• SOURCE DOCUMENT

Segment Open

Monday, September 14, 2009

CRISIS CELL: BRIGADIER SAMSON SIMON SHARAF ON INDIAN NUCLEAR TESTING

India. India claims that it went nuclear because of a nuclear threat from China and elsewhere. It implies that its nuclear doctrine envisages a global threat. India has also had the advantage of Western, Israeli, European and Soviet assistance in developing nuclear technology, delivery systems, survivability, surveillance and defensive shields. Even a minimum nuclear and conventional force level against China gives it an advantage against Pakistan. But it has a problem.

· Rand Corp opines that India can only produce about 10 KGs of HEU a year, a stock too insignificant to produce thermo nuclear weapons let alone a medium sized fission device.

· To circumvent this shortage, India is the only country in the world deploying at least two fast breeder production reactors using thorium to produce another fissile Uranium233 isotope. How much U233 can India produce is speculative.

· Technical experts and nuclear strategists are of the view that the Indian Thermo Nuclear Explosion of May 1997 was perhaps a U233 device that did not reach the second stage.

· These production reactors are outside the ambit of US-Indo Nuclear Treaty and therefore exert a reflex pressure on Pakistani stockpiles.

· Like NATO, India also shares a long contagious border with its closest rival Pakistan while enjoying considerable depth from Andaman to South India.

· Indian Nuclear Doctrine indicates a Pakistan specific veiled threat of first use in the form of pre emptive retaliation, no first use and an escalation ladder beginning from conventional hostilities to a nuclear exchange that includes counter force targets.

· So far Indian nuclear capability cannot credibly apply the same against China. It needs further testing of U233 as fuel for TNWs, as well as a multiple redundant launching system capable of targeting major Chinese cities whilst ensuring survivability through numbers, passive and active defence. The range needed is 3-4000Kms and payload beyond 2000Kgs, something India has not been able to achieve.

Pakistan. Pakistan’s capability revolves around its enrichment of Uranium. Though the process was capped in the 90s, Nuclear Watch Dogs opine that Pakistan has since enriched this material (200Kgs) to weapon’s Grade. Pakistan’s only production reactor is assumed to be critical and can produce about 11 KGs of weapon grade plutonium enough for adding two weapons per year. Pakistan too has the choice in future of shifting to thorium. But according to Watch Dogs, Pakistan’s problems lie else where.

· The nuclear threshold has been driven down not so much by Pakistan’s experimentation with low-intensity warfare across the line of control in Kashmir as by nearly twenty years of starkly unequal arms acquisition trends, and by India’s readiness to exploit its huge buildup politically by Coercive Diplomacy in tandem with USA. Pakistan is being led into a conventional arms race in armed forces and nuclear defence.

Segment Closed

• EXERCISE DATA
Segment Open

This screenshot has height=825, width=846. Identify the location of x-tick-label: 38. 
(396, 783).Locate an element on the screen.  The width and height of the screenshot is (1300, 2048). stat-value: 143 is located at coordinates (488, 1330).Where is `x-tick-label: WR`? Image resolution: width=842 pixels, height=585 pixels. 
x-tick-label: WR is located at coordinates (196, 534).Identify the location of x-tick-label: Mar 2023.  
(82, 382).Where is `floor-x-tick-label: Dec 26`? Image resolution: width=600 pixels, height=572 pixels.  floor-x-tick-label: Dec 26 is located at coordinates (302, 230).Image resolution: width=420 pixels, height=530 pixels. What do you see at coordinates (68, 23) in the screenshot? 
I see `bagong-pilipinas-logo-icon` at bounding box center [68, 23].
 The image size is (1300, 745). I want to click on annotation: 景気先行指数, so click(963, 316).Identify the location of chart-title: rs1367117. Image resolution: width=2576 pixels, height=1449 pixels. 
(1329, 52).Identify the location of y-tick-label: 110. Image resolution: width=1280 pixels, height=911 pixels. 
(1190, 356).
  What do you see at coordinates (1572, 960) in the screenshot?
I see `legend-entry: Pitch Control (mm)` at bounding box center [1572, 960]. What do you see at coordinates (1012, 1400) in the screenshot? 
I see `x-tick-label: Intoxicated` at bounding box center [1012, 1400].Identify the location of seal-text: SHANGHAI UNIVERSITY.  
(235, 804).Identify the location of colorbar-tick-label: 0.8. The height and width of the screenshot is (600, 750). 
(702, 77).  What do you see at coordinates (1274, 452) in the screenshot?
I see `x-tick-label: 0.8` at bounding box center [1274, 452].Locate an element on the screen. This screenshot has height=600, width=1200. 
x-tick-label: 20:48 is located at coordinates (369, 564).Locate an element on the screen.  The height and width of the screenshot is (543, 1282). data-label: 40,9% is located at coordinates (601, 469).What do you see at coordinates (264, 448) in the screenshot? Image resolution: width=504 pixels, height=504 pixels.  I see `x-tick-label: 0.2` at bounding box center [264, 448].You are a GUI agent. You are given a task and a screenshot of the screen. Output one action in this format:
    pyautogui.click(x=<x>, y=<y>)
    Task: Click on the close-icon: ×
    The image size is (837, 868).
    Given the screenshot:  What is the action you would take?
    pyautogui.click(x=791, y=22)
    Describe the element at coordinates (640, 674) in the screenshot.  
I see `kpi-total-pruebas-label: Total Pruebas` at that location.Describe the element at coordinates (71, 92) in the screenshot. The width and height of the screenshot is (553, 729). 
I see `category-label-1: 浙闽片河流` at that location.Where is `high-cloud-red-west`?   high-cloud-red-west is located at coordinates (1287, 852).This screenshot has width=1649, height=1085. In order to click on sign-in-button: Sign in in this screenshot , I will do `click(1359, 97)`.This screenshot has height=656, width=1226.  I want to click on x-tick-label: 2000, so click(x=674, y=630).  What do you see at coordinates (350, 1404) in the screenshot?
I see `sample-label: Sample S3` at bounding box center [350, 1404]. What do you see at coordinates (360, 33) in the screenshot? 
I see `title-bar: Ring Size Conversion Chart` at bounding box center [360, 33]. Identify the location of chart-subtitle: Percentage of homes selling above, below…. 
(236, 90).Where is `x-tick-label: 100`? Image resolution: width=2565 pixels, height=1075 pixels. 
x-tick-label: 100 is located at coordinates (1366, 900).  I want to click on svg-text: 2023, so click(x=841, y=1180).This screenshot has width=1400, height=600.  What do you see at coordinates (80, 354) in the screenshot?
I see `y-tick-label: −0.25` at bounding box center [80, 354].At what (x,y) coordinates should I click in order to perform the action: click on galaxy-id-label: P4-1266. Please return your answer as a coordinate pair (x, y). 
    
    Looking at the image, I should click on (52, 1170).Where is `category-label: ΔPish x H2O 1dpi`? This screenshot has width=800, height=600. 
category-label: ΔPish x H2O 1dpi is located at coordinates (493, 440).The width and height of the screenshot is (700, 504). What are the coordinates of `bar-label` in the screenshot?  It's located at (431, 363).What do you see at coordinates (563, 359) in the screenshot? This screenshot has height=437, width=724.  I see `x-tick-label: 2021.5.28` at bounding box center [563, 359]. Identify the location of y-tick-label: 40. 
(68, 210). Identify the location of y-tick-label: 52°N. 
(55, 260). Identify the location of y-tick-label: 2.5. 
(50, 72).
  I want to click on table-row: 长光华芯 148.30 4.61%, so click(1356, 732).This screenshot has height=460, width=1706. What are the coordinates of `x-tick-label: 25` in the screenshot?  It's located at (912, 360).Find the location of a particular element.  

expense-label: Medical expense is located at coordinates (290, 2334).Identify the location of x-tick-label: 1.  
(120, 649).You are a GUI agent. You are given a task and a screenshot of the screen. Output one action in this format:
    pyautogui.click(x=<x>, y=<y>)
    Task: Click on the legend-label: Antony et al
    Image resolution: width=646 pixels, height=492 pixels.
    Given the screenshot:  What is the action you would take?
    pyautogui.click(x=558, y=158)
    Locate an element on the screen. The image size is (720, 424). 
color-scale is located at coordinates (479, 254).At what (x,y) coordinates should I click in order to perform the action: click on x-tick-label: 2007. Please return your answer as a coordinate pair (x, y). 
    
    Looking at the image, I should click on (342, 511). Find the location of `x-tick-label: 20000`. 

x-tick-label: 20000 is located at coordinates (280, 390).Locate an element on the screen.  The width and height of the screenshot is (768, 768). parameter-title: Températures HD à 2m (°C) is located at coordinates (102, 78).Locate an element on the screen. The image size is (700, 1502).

Segment Closed

• SET OF TASKS
1) Return everything in the article on Indian and Pakistani nuclear capability from "CRISIS CELL: BRIGADIER" down to "sized fission device.", copied word for word.
2) Answer these questions using the article on Indian and Pakistani nuclear capability:
(a) According to Rand Corp, about how many kilograms of HEU can India produce in a year?
(b) How much material do Nuclear Watch Dogs say Pakistan has enriched to weapon's grade?
(c) How much weapon grade plutonium can Pakistan's only production reactor produce?
3) Continue the article on Indian and Pakistani nuclear capability from where it stops.
The records come from a source separate from the article on Indian and Pakistani nuclear capability.

• RESULTS
1)
CRISIS CELL: BRIGADIER SAMSON SIMON SHARAF ON INDIAN NUCLEAR TESTING

India. India claims that it went nuclear because of a nuclear threat from China and elsewhere. It implies that its nuclear doctrine envisages a global threat. India has also had the advantage of Western, Israeli, European and Soviet assistance in developing nuclear technology, delivery systems, survivability, surveillance and defensive shields. Even a minimum nuclear and conventional force level against China gives it an advantage against Pakistan. But it has a problem.

· Rand Corp opines that India can only produce about 10 KGs of HEU a year, a stock too insignificant to produce thermo nuclear weapons let alone a medium sized fission device.

2)
(a) About 10 KGs a year.
(b) 200Kgs.
(c) About 11 KGs, enough for adding two weapons per year.

3)
· Pakistan’s asymmetry in surveillance, residual capability and defensive shield systems with India has widened.

· The lowering of thresholds of capability and credibility is in inverse proportion to the rising and effective Compellence Diplomacy by both India and USA. This means that Pakistan’s, nuclear deterrence has been compromised and therefore not served to address the question of major asymmetries.

· Indo-US Nuclear Treaty ambiguously extends the US Nuclear Umbrella to India as much as it did to Western Europe during the Cold War. It therefore degrades Pakistan’s Deterrence.

· As in Kargil inasmuch as Pakistan demonstrated its revisionist stance, it also showed the world that it was possible to fight a high intensity limited conflict in a hot zone without resort to nuclear weapons.

· As suggested by Gen Kidwai’s recent interviews to New York Times and other chatter picked up by Landau Network of Italy, Pakistan’s thresholds are geographical, military, economic and social. It is also suggestive that Pakistan will use its weapons as a last resort. This is in contradiction to the basic concept of Minimum Deterrence and indicates a shift to a war fighting strategy under a nuclear shadow that favours India. The implication is that to raise this declared threshold and preclude an in extremis. Pakistan will have to bolster its conventional forces and adopt a Strategy of Denial through conventional forces and nuclear defence.

· Fear of becoming vulnerable to a first strike (and/or a desire to attain first-strike capability) gives technology a central role in deterrence, and tends to fuel a high-intensity qualitative arms race. Pakistan has to develop and adopt effective controls on the Graduated Escalation Ladder both in conventional and nuclear forces to retain initiative of nuclear retaliation.